### Exercise
Format the lines of the listing below as a JSON list of strings, one string per line and with blank lines left out, starting with the line containing "Toggle the sidebar" and going on through the line containing "point(764,804)". Include only those lines.

--- START OF Dataset content ---

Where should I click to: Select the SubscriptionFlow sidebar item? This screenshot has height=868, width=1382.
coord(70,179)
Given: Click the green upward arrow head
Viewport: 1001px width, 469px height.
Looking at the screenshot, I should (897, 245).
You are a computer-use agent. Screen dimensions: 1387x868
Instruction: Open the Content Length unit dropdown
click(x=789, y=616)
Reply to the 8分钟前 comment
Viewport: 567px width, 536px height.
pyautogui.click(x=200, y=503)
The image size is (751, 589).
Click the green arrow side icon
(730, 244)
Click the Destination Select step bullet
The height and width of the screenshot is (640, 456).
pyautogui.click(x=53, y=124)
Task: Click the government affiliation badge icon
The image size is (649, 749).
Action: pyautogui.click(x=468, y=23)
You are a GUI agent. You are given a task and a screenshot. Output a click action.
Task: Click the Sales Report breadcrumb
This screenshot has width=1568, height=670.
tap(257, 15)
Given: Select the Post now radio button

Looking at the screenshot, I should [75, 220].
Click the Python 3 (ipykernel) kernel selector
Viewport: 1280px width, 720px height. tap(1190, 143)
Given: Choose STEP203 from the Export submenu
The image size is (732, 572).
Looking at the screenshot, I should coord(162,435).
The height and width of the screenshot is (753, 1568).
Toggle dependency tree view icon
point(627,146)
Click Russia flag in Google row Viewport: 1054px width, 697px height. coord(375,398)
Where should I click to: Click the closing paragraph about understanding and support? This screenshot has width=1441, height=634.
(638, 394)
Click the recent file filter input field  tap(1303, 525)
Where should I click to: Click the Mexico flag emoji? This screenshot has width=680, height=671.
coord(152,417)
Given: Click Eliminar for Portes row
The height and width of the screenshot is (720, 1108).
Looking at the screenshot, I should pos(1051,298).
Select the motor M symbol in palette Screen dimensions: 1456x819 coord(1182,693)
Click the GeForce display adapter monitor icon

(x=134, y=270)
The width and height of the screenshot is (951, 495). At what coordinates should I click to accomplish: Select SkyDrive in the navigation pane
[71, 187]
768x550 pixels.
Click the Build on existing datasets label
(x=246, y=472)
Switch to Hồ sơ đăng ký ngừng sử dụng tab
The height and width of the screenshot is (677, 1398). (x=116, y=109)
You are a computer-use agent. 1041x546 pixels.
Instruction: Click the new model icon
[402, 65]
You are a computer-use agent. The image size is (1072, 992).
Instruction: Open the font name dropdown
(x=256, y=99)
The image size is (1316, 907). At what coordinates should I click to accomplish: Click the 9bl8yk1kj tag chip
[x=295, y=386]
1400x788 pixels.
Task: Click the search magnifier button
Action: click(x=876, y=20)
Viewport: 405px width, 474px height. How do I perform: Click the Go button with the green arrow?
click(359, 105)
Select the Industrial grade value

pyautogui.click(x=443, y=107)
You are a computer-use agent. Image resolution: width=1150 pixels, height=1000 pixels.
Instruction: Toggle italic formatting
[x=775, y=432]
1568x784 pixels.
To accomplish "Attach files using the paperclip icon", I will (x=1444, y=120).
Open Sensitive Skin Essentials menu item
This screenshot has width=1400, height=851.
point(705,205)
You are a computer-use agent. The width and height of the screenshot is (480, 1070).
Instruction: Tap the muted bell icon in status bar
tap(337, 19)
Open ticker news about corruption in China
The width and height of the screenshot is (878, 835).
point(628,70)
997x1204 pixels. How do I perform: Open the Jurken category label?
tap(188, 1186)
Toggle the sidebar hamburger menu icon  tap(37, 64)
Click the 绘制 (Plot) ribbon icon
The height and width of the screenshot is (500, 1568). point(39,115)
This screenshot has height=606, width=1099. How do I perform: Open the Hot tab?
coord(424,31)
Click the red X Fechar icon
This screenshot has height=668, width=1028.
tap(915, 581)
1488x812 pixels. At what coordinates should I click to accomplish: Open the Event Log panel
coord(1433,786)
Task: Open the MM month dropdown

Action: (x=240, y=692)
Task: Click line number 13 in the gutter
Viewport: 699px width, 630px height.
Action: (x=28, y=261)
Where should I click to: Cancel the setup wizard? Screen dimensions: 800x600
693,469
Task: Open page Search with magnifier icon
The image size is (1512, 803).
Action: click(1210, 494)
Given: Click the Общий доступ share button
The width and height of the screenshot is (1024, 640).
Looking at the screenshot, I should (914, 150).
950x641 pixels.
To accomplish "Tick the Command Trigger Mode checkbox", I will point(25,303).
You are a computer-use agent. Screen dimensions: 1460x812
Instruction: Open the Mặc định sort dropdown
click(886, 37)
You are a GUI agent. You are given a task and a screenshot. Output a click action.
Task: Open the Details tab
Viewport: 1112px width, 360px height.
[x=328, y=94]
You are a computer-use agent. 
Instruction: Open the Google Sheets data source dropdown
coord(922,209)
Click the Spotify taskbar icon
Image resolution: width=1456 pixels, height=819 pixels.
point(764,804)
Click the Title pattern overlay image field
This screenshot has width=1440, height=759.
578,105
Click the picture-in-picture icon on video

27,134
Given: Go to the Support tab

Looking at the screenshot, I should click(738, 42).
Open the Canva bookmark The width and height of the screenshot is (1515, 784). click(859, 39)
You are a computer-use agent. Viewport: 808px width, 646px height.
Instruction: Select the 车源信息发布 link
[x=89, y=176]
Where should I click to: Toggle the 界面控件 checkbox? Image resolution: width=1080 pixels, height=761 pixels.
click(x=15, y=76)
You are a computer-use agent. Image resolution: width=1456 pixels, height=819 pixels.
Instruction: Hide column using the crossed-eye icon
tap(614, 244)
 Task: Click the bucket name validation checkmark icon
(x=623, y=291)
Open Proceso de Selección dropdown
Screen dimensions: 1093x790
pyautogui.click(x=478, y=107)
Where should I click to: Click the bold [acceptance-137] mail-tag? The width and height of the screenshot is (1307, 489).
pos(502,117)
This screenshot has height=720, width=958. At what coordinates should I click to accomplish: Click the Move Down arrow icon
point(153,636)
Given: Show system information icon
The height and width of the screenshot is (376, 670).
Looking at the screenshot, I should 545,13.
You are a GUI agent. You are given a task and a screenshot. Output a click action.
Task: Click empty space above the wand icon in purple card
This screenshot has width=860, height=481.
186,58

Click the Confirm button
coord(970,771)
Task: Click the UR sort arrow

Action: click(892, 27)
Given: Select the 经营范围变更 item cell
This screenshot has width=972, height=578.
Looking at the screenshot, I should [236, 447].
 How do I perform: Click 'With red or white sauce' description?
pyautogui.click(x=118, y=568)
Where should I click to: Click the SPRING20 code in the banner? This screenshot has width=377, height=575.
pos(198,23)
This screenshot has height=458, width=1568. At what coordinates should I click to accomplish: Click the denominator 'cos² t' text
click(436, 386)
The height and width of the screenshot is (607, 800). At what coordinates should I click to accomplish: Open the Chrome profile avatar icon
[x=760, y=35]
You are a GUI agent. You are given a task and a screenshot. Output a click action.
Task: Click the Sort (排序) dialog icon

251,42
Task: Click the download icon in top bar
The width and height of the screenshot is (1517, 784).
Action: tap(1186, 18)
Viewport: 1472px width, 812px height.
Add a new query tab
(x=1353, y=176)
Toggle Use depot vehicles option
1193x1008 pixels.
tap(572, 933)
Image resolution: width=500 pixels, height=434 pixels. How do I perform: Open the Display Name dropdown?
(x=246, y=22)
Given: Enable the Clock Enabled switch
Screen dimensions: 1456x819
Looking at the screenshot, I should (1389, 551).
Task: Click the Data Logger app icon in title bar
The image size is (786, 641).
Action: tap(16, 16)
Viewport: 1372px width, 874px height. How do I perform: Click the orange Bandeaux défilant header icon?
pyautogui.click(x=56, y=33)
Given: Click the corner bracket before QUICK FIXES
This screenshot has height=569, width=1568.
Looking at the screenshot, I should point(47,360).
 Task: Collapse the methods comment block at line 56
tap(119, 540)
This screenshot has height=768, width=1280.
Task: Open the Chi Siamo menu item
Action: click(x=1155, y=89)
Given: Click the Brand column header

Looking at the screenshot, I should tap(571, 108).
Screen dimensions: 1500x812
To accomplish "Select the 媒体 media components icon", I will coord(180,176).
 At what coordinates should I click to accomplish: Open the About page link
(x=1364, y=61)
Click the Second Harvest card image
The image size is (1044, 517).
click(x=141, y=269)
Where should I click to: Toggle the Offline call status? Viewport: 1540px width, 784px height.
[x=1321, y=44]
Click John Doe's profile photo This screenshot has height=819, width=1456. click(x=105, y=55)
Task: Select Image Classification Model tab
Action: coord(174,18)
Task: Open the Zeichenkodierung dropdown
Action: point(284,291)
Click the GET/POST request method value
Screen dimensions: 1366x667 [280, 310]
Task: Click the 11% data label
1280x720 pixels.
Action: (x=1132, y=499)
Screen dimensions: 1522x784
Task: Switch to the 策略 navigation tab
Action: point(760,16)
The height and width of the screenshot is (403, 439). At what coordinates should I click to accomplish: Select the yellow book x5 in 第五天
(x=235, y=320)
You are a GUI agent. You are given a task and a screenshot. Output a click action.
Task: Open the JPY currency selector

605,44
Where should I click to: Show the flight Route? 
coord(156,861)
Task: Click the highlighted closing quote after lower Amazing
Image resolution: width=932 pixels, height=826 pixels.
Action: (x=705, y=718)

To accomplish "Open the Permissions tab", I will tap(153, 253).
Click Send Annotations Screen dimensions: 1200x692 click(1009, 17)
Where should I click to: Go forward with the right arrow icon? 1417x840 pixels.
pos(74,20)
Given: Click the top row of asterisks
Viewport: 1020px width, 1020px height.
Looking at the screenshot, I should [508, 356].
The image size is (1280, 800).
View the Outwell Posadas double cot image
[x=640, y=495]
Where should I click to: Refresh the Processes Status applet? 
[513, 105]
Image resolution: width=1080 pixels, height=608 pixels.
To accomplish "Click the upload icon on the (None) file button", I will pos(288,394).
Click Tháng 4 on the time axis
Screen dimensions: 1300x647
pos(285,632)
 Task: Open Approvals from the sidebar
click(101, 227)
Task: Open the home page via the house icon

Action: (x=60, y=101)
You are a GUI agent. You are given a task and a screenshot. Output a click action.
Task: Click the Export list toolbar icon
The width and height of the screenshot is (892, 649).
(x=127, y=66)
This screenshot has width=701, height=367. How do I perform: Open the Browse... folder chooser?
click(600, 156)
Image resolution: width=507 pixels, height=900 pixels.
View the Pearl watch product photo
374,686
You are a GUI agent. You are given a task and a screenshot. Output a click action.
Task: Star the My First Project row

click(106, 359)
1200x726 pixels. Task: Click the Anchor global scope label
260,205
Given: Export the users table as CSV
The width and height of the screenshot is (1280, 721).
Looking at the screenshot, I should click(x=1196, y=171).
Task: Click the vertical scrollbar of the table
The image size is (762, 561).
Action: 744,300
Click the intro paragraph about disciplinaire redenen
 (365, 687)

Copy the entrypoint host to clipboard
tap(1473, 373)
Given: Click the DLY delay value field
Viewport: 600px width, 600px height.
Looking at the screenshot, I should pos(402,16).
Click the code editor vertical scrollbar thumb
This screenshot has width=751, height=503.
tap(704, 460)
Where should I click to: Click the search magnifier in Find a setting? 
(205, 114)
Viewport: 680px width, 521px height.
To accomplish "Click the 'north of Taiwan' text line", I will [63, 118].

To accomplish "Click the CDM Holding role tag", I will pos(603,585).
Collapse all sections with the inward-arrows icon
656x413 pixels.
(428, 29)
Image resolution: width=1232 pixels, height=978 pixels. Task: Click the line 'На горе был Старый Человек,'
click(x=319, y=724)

--- END OF Dataset content ---

### Task result
[
  "Toggle the sidebar hamburger menu icon  tap(37, 64)",
  "Click the 绘制 (Plot) ribbon icon",
  "The height and width of the screenshot is (500, 1568). point(39,115)",
  "This screenshot has height=606, width=1099. How do I perform: Open the Hot tab?",
  "coord(424,31)",
  "Click the red X Fechar icon",
  "This screenshot has height=668, width=1028.",
  "tap(915, 581)",
  "1488x812 pixels. At what coordinates should I click to accomplish: Open the Event Log panel",
  "coord(1433,786)",
  "Task: Open the MM month dropdown",
  "Action: (x=240, y=692)",
  "Task: Click line number 13 in the gutter",
  "Viewport: 699px width, 630px height.",
  "Action: (x=28, y=261)",
  "Where should I click to: Cancel the setup wizard? Screen dimensions: 800x600",
  "693,469",
  "Task: Open page Search with magnifier icon",
  "The image size is (1512, 803).",
  "Action: click(1210, 494)",
  "Given: Click the Общий доступ share button",
  "The width and height of the screenshot is (1024, 640).",
  "Looking at the screenshot, I should (914, 150).",
  "950x641 pixels.",
  "To accomplish \"Tick the Command Trigger Mode checkbox\", I will point(25,303).",
  "You are a computer-use agent. Screen dimensions: 1460x812",
  "Instruction: Open the Mặc định sort dropdown",
  "click(886, 37)",
  "You are a GUI agent. You are given a task and a screenshot. Output a click action.",
  "Task: Open the Details tab",
  "Viewport: 1112px width, 360px height.",
  "[x=328, y=94]",
  "You are a computer-use agent. ",
  "Instruction: Open the Google Sheets data source dropdown",
  "coord(922,209)",
  "Click the Spotify taskbar icon",
  "Image resolution: width=1456 pixels, height=819 pixels.",
  "point(764,804)"
]